They established the best central defensive partnership in the league last season, with two of the best full backs as well, to protect the best goalkeeper in the league. And they only get more dangerous from there.
Ahead of that formidable back five, you’ve got the £100m British record signing Jack Grealish joining the embarrassment of attacking riches already at the club in Kevin De Bruyne, Raheem Sterling, Riyad Mahrez, Phil Foden, Ferran Torres, Ilkay Gundogan, Gabriel Jesus and Bernardo Silva.
City could probably field two different XIs this season and they’d both finish in the top four, such is their huge strength in depth. It was one of the reasons Aston Villa reportedly reached out to Manchester United to try and sell Grealish to them, with a number of Premier League clubs concerned with City’s complete dominance.

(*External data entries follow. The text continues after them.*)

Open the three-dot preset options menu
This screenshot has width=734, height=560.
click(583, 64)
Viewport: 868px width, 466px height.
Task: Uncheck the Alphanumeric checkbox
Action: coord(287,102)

However, there are two points of weakness which City must address between now and the end of the transfer window.
The first is their central striker. They want it to be Harry Kane. Harry Kane wants it to be Harry Kane. The only people who don’t want it to be Harry Kane are Tottenham, and, thanks to the England captain’s six-year deal at the club, they hold all the cards.
Without him, it’s just Jesus, who has proven himself to be so unreliable that Pep Guardiola often went without a striker for long periods throughout last season. With all the creativity he has, not having an elite finisher will harm them, such is his desperation to sign Kane – the last piece of his puzzle.
The second is the unhappiness of their squad. All footballers want to play and with the huge number of stars on the roster, it is impossible that they all will. Guardiola has already revealed that Bernardo Silva wants to leave and that he is just one of three or four eyeing the exit door. But therein lies the problem.
City want to sell, the players want to leave, but no one can afford them. The Italian clubs are selling anything not nailed down, Real Madrid and Barcelona have no money, Bayern Munich aren’t interested and City won’t want to sell to a Premier League rival.
That disharmony and so-far lack of a focal point of attack, whilst can be solved by a strategically negotiated swap deal with Spurs, could open the door for the challengers to burst through.
Manchester United finished second last season and have strengthened better than anyone else so far during the transfer window.
The addition of Jadon Sancho may have been numbed somewhat by the year-long negotiations to get the deal over the line, but United now have arguably the most exciting winger in the world at their disposal.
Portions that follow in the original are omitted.